Mr Azhar on Wednesday rejected the no-confidence move as an un- constitutional ploy of the Chaudhries, led by PML-Q parliamentary party leader Chaudhry Shujaat Hussain, making it clear he will not take the move lying down when it comes for a vote in the party’s general council called to meet on Dec 20.

The 950-member council’s emergency meeting in Islamabad was announced by party acting secretary-general Salim Saifullah at a news conference on Tuesday where National Assembly member Chaudhry Wajahat Hussain, a younger brother of Shujaat Hussain, said as many as 450 councillors had signed the no-confidence resolution.
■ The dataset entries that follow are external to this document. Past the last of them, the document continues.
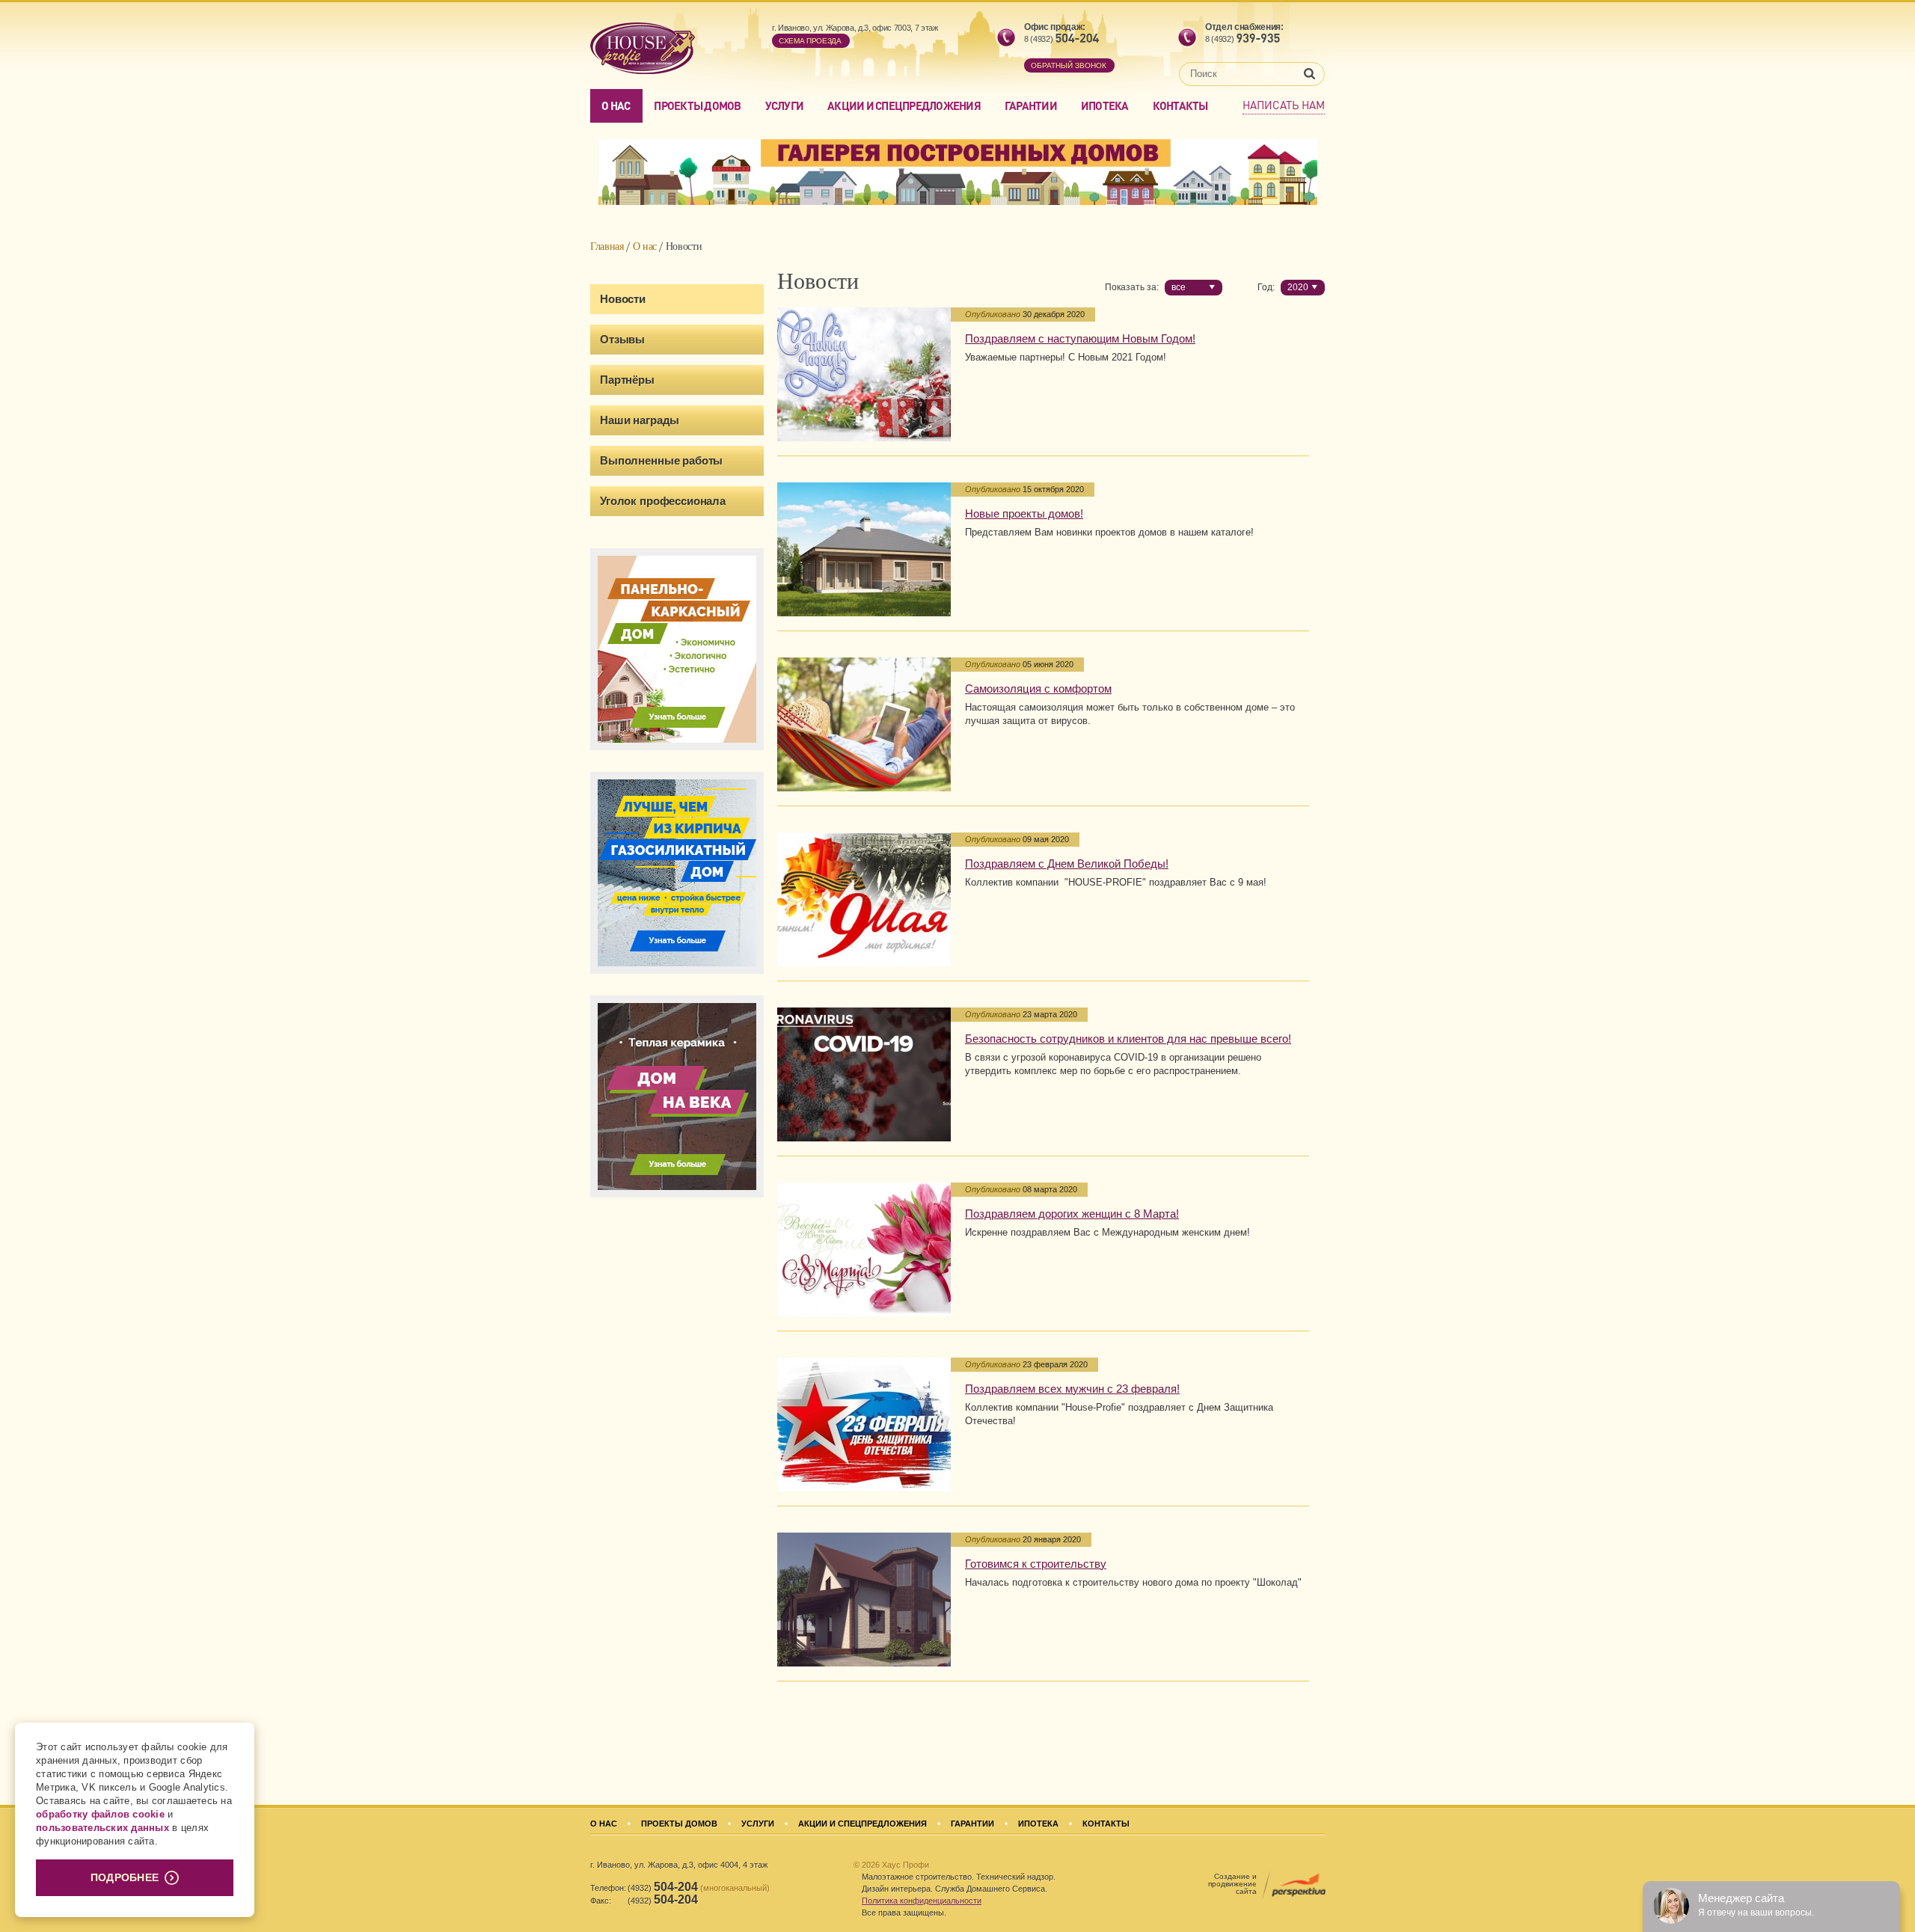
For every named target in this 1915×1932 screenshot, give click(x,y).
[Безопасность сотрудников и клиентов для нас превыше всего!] (864, 1074)
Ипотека (1105, 105)
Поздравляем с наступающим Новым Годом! (1080, 338)
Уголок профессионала (663, 500)
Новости (623, 298)
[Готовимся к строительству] (864, 1599)
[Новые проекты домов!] (864, 549)
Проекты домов (697, 105)
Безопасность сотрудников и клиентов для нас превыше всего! (1128, 1038)
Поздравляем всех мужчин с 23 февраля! (1072, 1388)
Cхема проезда (810, 41)
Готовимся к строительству (1035, 1563)
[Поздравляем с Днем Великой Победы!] (864, 899)
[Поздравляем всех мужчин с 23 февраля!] (864, 1424)
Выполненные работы (661, 460)
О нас (615, 105)
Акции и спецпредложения (904, 105)
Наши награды (639, 420)
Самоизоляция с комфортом (1038, 688)
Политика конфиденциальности (921, 1900)
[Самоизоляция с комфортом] (864, 724)
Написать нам (1284, 104)
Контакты (1180, 105)
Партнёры (627, 379)
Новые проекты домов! (1024, 513)
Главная (607, 246)
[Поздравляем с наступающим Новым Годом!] (864, 374)
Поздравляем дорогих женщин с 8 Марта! (1072, 1213)
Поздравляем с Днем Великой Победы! (1066, 863)
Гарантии (1031, 105)
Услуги (784, 105)
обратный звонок (1068, 65)
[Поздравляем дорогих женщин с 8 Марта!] (864, 1249)
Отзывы (622, 339)
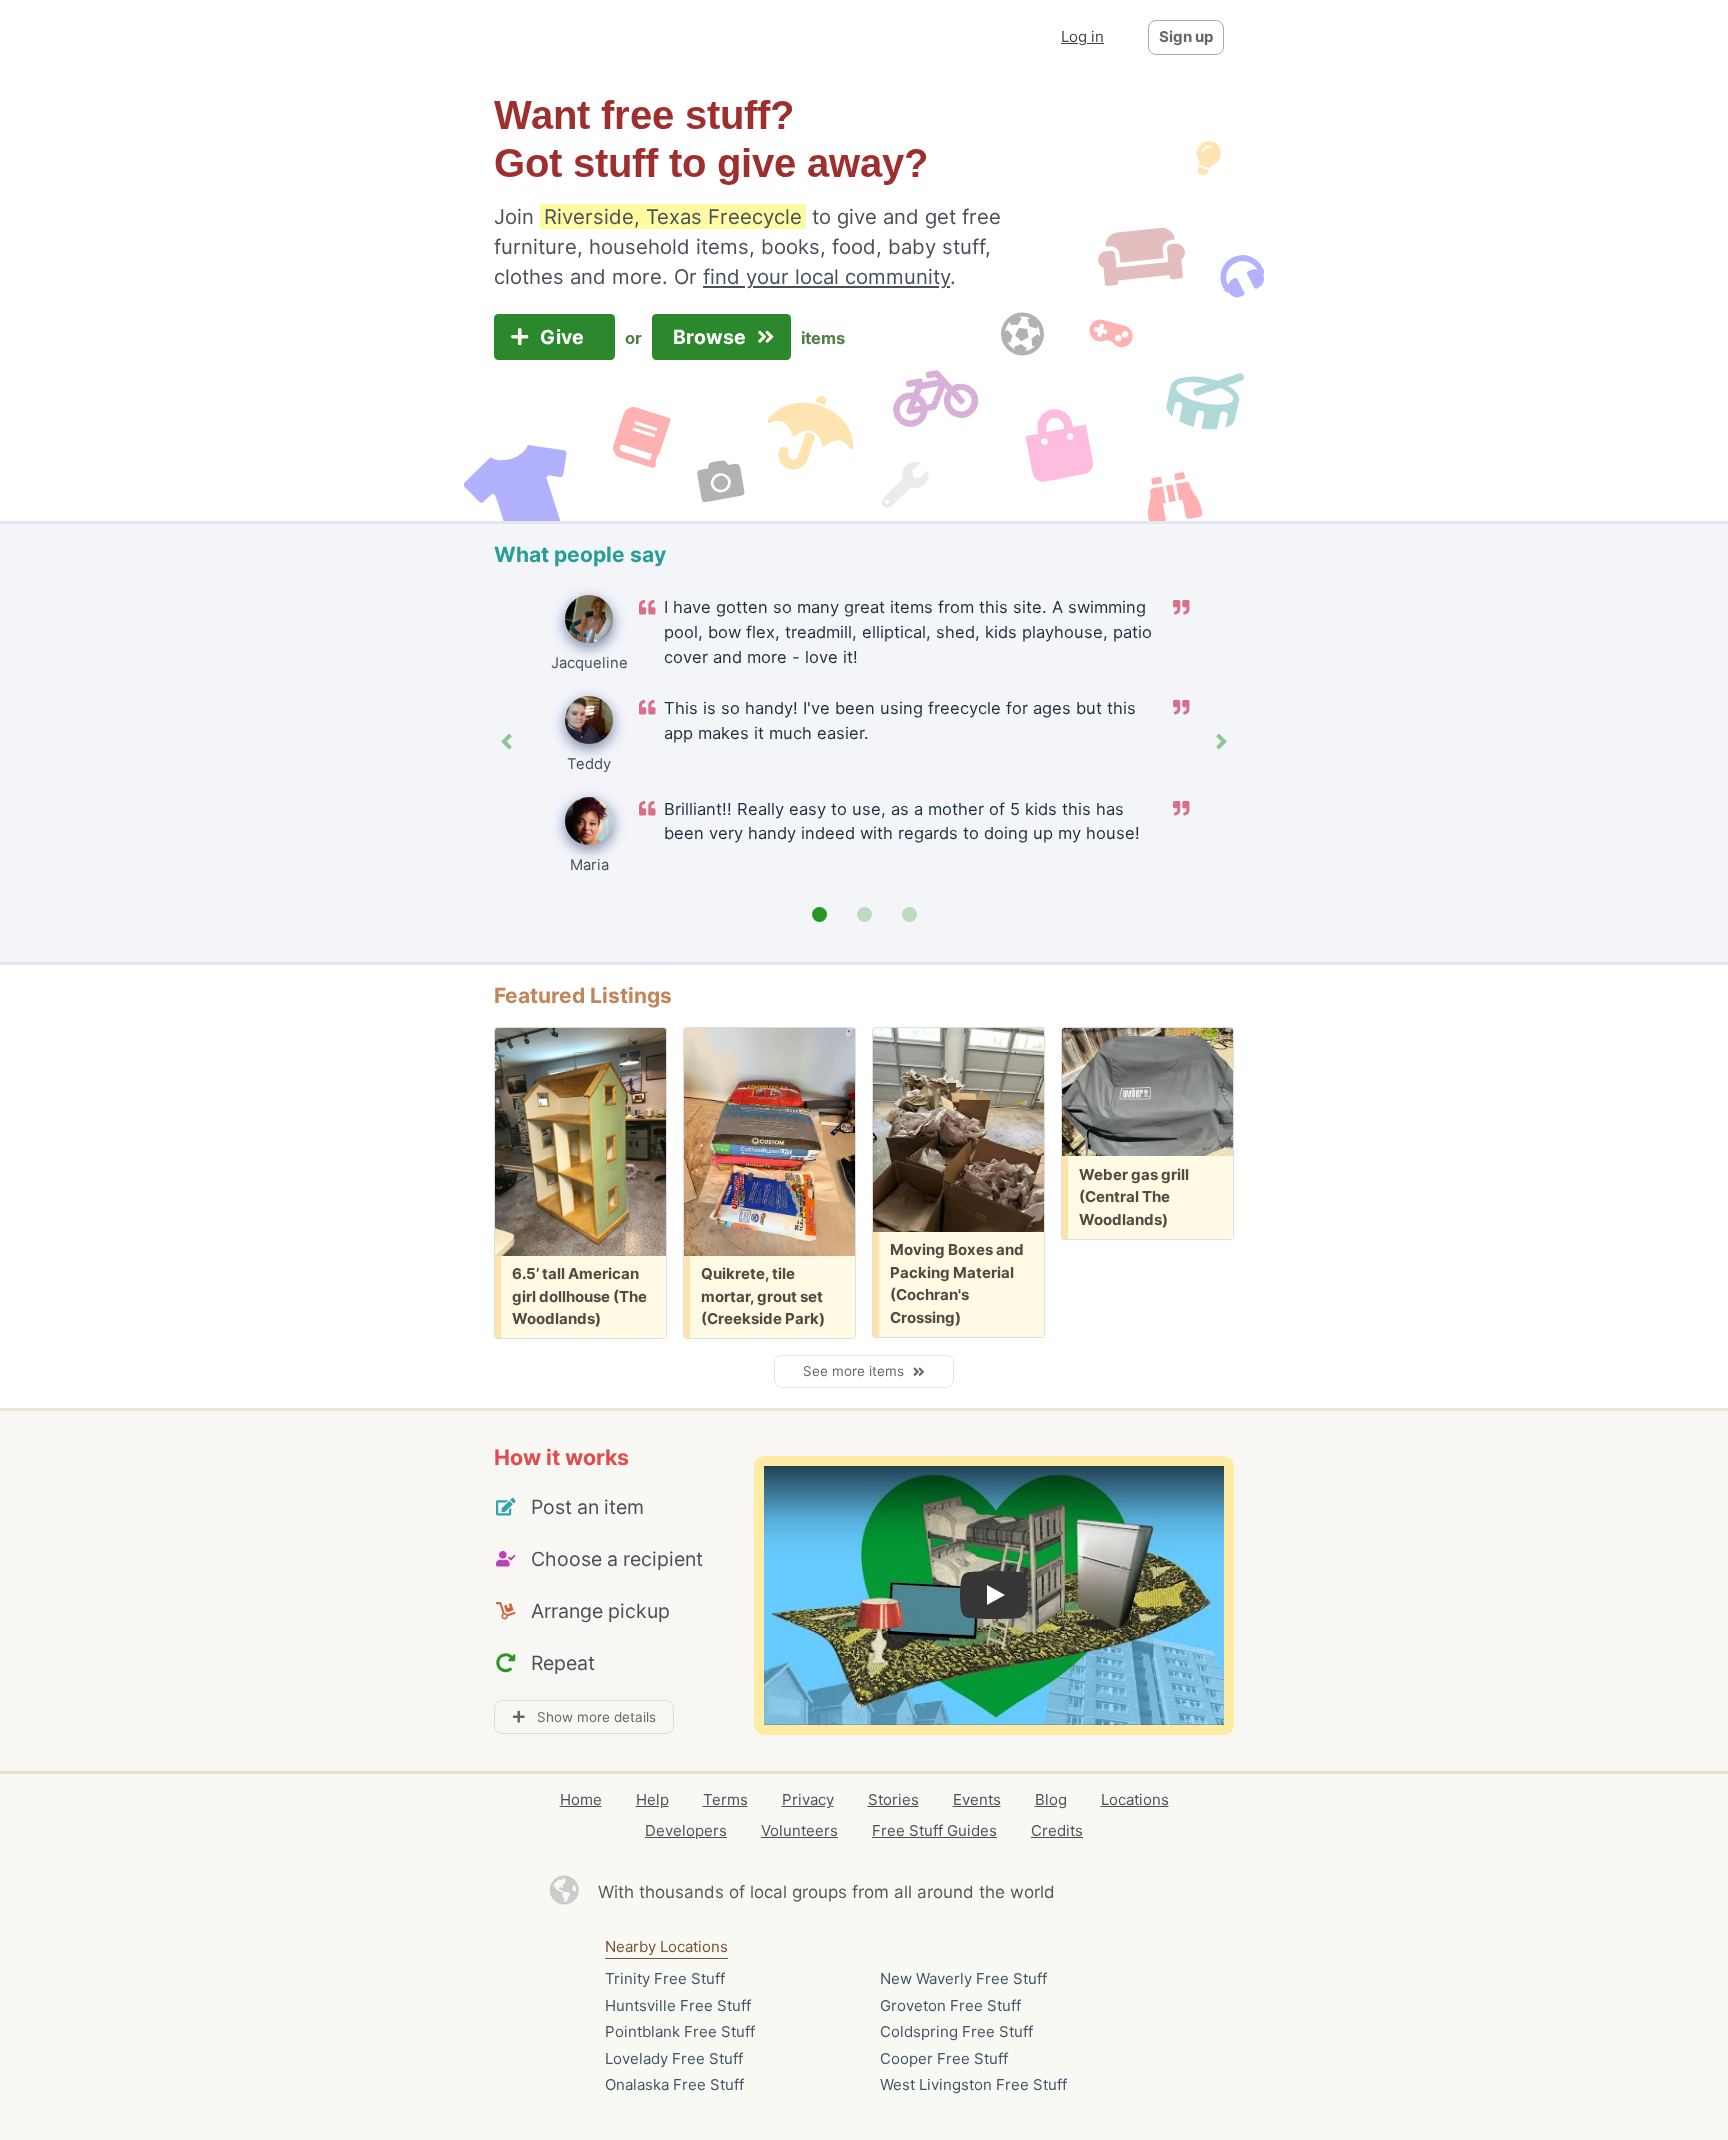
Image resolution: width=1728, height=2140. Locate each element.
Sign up (1186, 36)
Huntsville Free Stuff (678, 2005)
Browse (712, 337)
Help (652, 1799)
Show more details (590, 1717)
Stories (893, 1799)
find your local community (826, 276)
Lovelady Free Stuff (674, 2058)
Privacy (808, 1799)
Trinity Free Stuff (665, 1978)
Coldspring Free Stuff (956, 2031)
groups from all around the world (923, 1892)
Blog (1051, 1799)
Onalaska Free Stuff (674, 2084)
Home (581, 1799)
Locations (1135, 1799)
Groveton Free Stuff (950, 2005)
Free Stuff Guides (934, 1830)
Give (564, 337)
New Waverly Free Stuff (963, 1978)
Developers (686, 1830)
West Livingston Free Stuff (973, 2084)
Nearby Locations (666, 1946)
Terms (725, 1799)
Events (977, 1799)
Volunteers (799, 1830)
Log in (1082, 36)
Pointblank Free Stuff (680, 2031)
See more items (857, 1371)
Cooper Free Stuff (944, 2058)
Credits (1057, 1830)
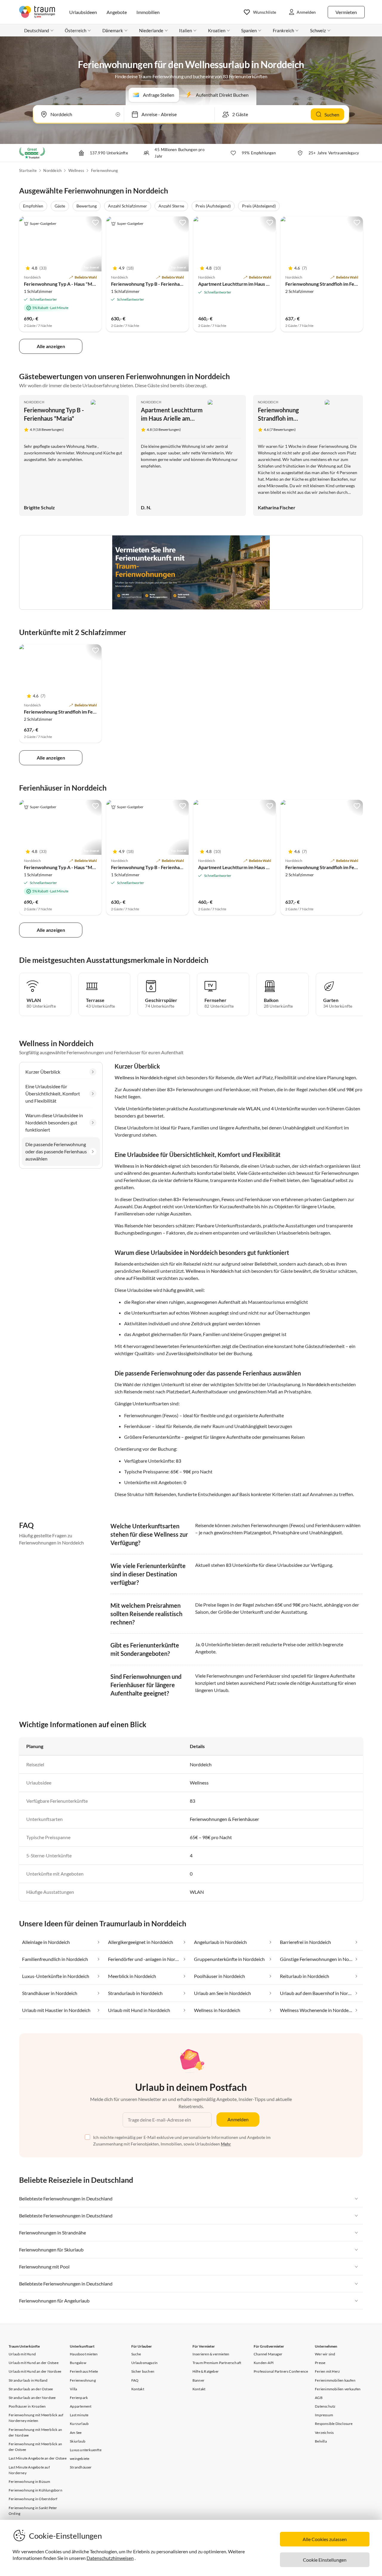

The move came only 19 days after the 342-seat National Assembly elected Mr Jamali as prime minister by a paper-thin majority and was the latest in a series of dramatic developments that saw his coalition slipping to a minority after the 17-seat Muttahida Qaumi Movement withdrew support but later succeeding to win back the Karachi-based party.

Political sources said Azhar’s certain ouster would not pose an immediate threat to Mr Jamali’s coalition government because the party president does not have many diehard supporters in the National Assembly while the government was expected to pacify those who may be grudging the denial of ministerial and other positions of influence or benefit to them so far.

But they said it would be a moral embarrassment for Mr Jamali as well as the Chaudhries to ditch a man who was the first to raise the banner of revolt against then prime minister Nawaz Sharif — before the October 1999 army take-over that toppled Sharif — and became the main catalyst for President Pervez Musharraf’s loyalists to break away from the formerly ruling PML-N and form their own PML-Q faction.

Mr Azhar’s political star had waned after he failed to win a National Assembly seat in the election and was also barred from contesting for the Senate under a controversial presidential decree that disqualified losers in the general election to seek a seat in the Upper House, which is indirectly elected mainly by the provincial assemblies.

In recent weeks, Azhar is reported to have been privately accusing the Chaudhries of plotting his election defeat. He has also been complaining about what he regards more than due cabinet posts given to defectors from the People’s Party Parliamentarians (PPP) and Jamali’s nomination of Salim Saifullah as party’s acting secretary-general in his place.

Political sources said Shujaat Hussain was certain to be elected as the PML-Q president at the Dec 20 session of the PML-Q general council after it votes out Azhar on charges including causing harm to party interests and responsibility for the party’s failure to win a majority in the Oct 10 elections.

In a somewhat replay of political battles in which Nawaz Sharif replaced former prime minister Mohammad Khan Junejo as party leader in the late 1980s, this will make Shujaat Hussain an unchallenged arbiter in the party while his cousin Chaudhry Pervaiz Elahi holds the chief ministership of the most populous province of Punjab and they have the right rapport with President Musharraf similar to one Nawaz Sharif had with the late Gen Mohammad Zia-ul-Haq

Mr Azhar told a private television channel on Wednesday that the Chaudhries came out with the move against him only a day after Shujaat Hussain and Pervaiz Elahi met him and told him that “you are our brother” and that Mr Jamali had acted unconstitutionally by naming an acting secretary general.

“But now it is clear that Chaudhry Sahibaan have the main hand in this (affair),” he said.

Strangely, Azhar has won a word of sympathy from the PML-N that has been accusing him of betraying the party.

“Despite the fact that Mian Azhar dissociated from Nawaz Sharif at a time when he should have stood by him, the present action against him shows that Musharraf’s team led by the Chaudhries does not believe in any morality, law, constitution or party discipline,” a PML-N spokesman, Mohammad Siddique-ul-Farooq told Dawn.

“The Chaudhries wanted to hijack the party after backstabbing Nawaz Sharif (and) therefore they played this dirty game,” he said.

“As you sow, so shall you reap,” PPP spokesman Farhatullah Babar commented in a reference to PPP defectors that his party says switched sides under government pressure.